__Stored data__:
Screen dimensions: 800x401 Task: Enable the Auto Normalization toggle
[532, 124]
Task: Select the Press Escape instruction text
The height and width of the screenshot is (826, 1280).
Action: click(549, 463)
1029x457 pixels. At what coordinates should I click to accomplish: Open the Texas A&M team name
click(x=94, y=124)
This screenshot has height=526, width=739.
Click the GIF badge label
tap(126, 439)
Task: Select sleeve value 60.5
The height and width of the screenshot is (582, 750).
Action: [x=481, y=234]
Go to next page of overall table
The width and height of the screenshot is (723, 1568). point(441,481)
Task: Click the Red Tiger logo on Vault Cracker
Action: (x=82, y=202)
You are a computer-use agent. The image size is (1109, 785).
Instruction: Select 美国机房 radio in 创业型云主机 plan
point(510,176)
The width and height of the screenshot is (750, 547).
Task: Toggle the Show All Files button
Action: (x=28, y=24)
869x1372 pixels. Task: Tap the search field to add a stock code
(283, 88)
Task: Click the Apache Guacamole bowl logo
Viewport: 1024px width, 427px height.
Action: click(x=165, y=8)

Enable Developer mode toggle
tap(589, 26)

__PROBLEM DETAILS__:
Edit the material above so that every "Select" becomes "Choose", and leave everything else unchanged.

__EXPECTED ANSWER__:
Screen dimensions: 800x401 Task: Enable the Auto Normalization toggle
[532, 124]
Task: Choose the Press Escape instruction text
The height and width of the screenshot is (826, 1280).
Action: click(549, 463)
1029x457 pixels. At what coordinates should I click to accomplish: Open the Texas A&M team name
click(x=94, y=124)
This screenshot has height=526, width=739.
Click the GIF badge label
tap(126, 439)
Task: Choose sleeve value 60.5
The height and width of the screenshot is (582, 750).
Action: [x=481, y=234]
Go to next page of overall table
The width and height of the screenshot is (723, 1568). point(441,481)
Task: Click the Red Tiger logo on Vault Cracker
Action: (x=82, y=202)
You are a computer-use agent. The image size is (1109, 785).
Instruction: Choose 美国机房 radio in 创业型云主机 plan
point(510,176)
The width and height of the screenshot is (750, 547).
Task: Toggle the Show All Files button
Action: (x=28, y=24)
869x1372 pixels. Task: Tap the search field to add a stock code
(283, 88)
Task: Click the Apache Guacamole bowl logo
Viewport: 1024px width, 427px height.
Action: click(x=165, y=8)

Enable Developer mode toggle
tap(589, 26)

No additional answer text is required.